L'invasion de l'Ukraine par la Russie marque un tournant profond dans l'ordre mondial

Le 15 janvier 2003, des millions de personnes à travers le monde sont descendues dans la rue pour protester contre la menace de guerre en Irak dans ce que même le  New York Times  a reconnu être une expression surprenante de l'opinion publique mondiale. Malheureusement, ils ont échoué, entraînant deux décennies de guerres inutiles et destructrices dans le monde entier. Le mouvement populaire pour la paix a besoin d'être ravivé, de se réaffirmer. Partout, les peuples doivent affirmer leur droit de participer à la création d'un nouvel ordre mondial, fondé sur la paix, la coopération et la collaboration plutôt que sur la compétition, la coercition et les conflits acharnés.
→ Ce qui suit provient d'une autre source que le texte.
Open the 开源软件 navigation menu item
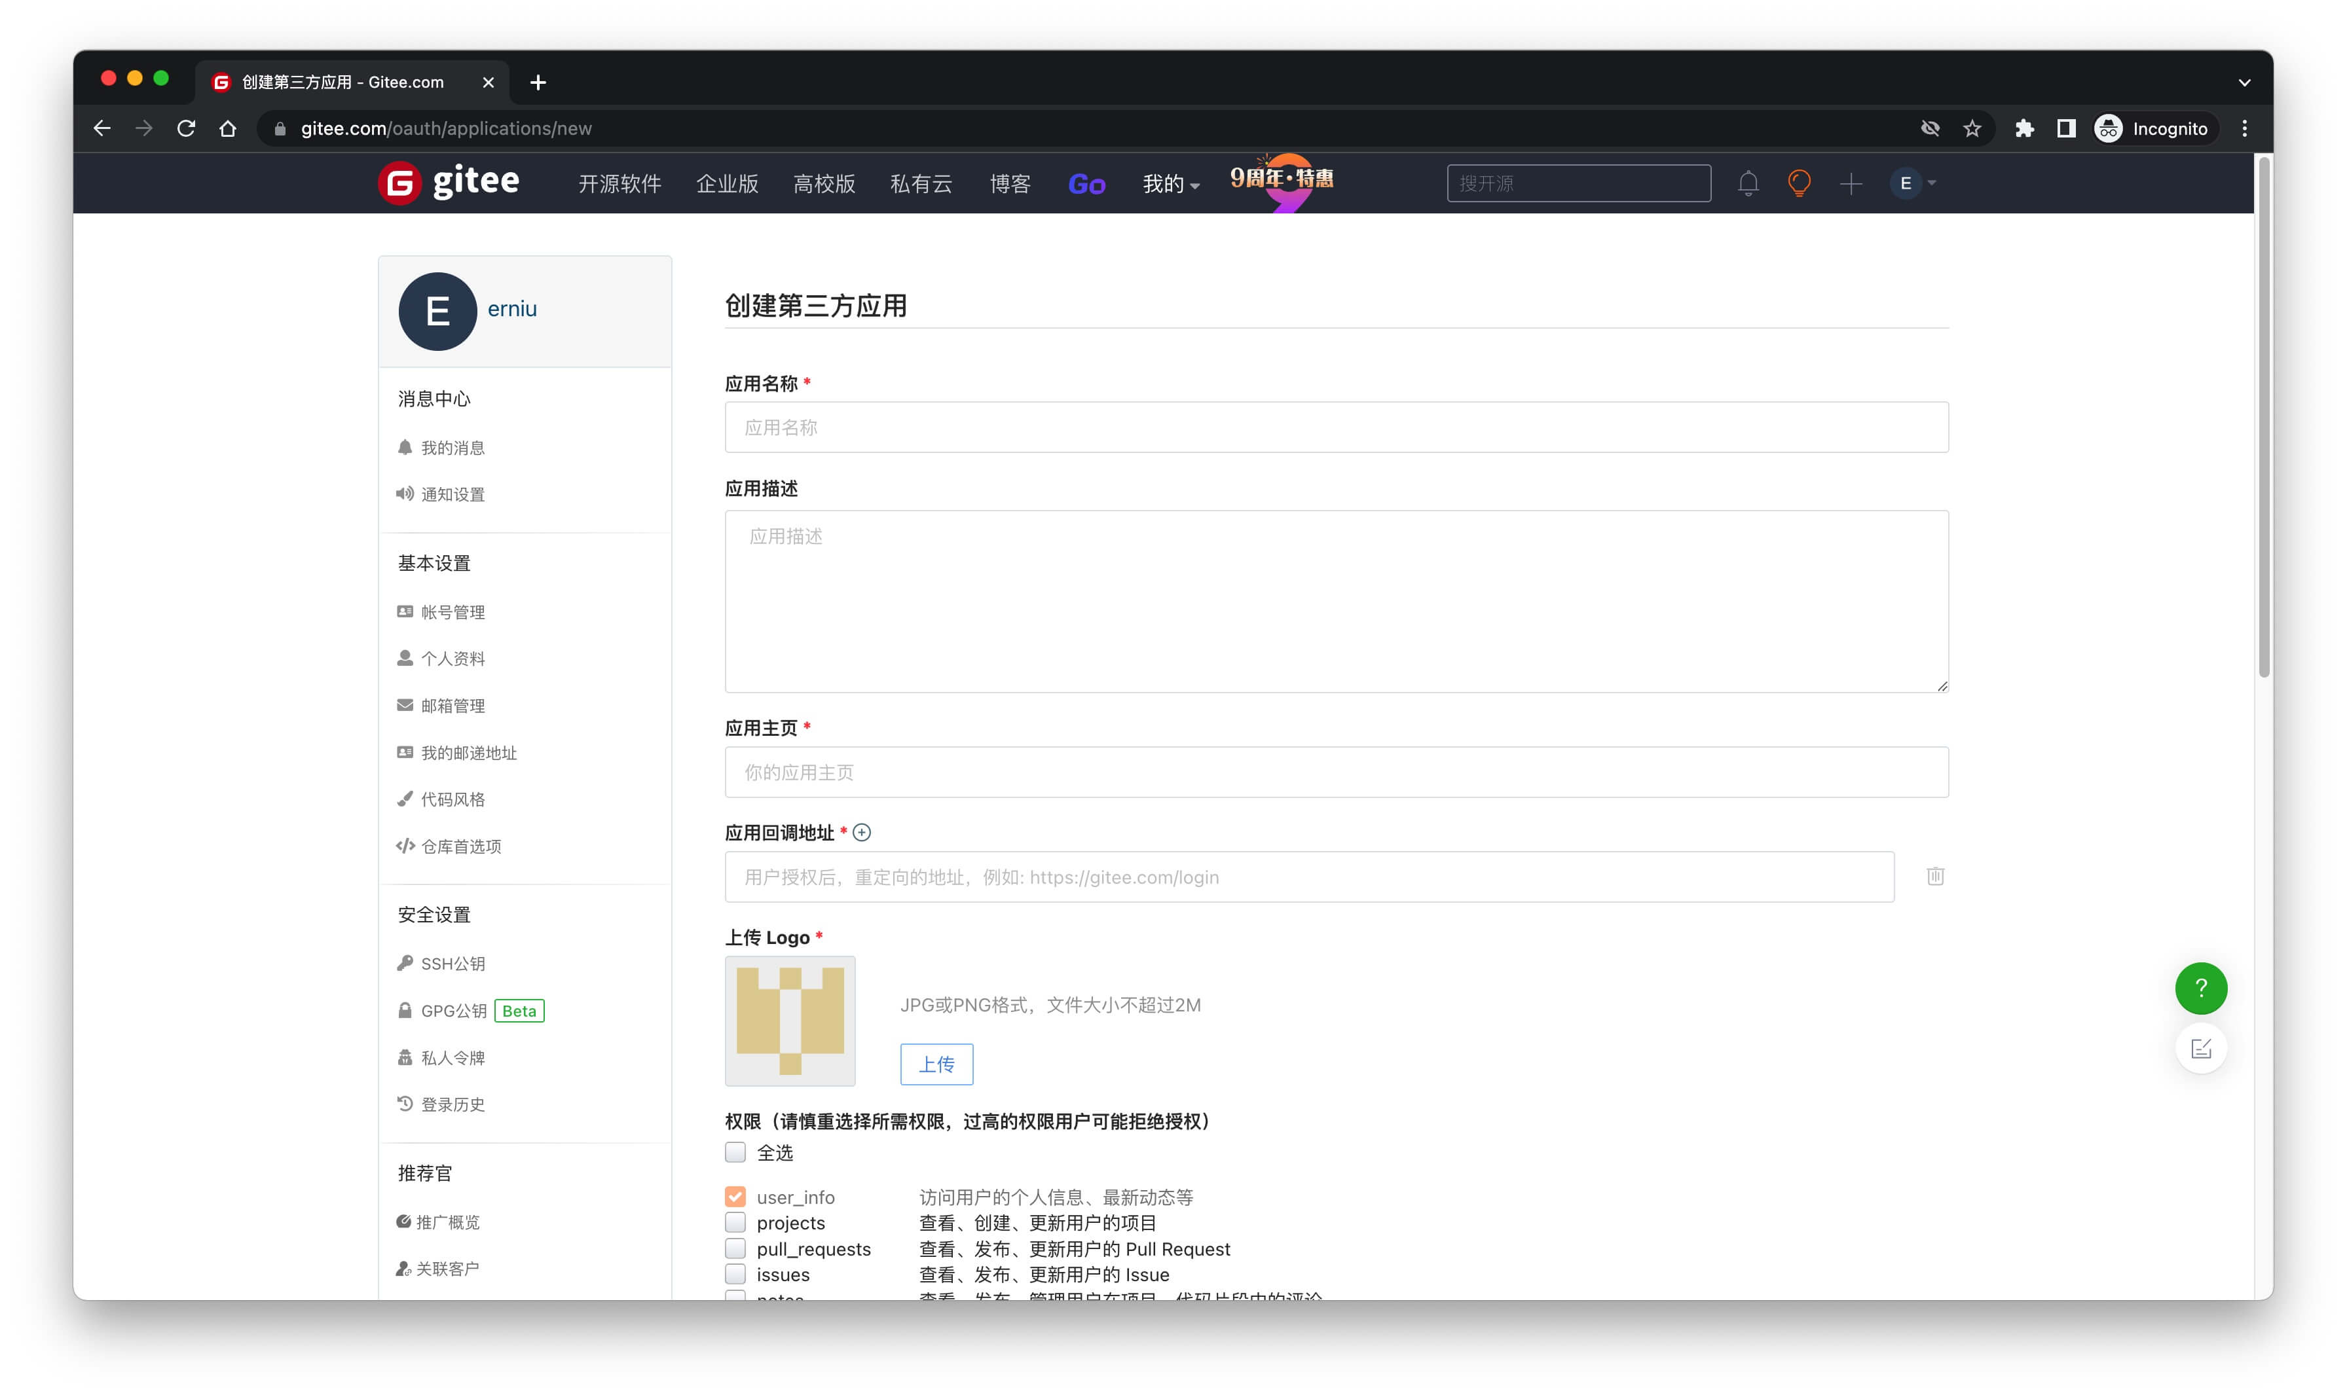 (x=619, y=184)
Il existe un mythe selon lequel le monde est en paix depuis 1945, l'ordre mondial construit sous l'hégémonie des États-Unis ayant largement contribué à contenir les penchants belliqueux des États capitalistes en concurrence les uns avec les autres. La concurrence interétatique en Europe qui a produit deux guerres mondiales a été largement contenue, et l'Allemagne de l'Ouest et le Japon ont été pacifiquement réincorporés dans le système mondial capitaliste après 1945 (en partie pour combattre la menace du communisme soviétique). Des institutions de collaboration se sont mises en place en Europe (le marché commun, l'Union européenne, l'OTAN, l'euro). Pendant ce temps, des guerres "chaudes" (à la fois civiles et interétatiques) ont été menées en abondance depuis 1945, à commencer par les guerres de Corée et du Vietnam, suivies des guerres yougoslaves et des bombardements de l'OTAN sur la Serbie, deux guerres contre l'Irak (dont l'une a été justifiée par des mensonges patents des États-Unis sur la possession par l'Irak d'armes de destruction massive), les guerres au Yémen, en Libye et en Syrie.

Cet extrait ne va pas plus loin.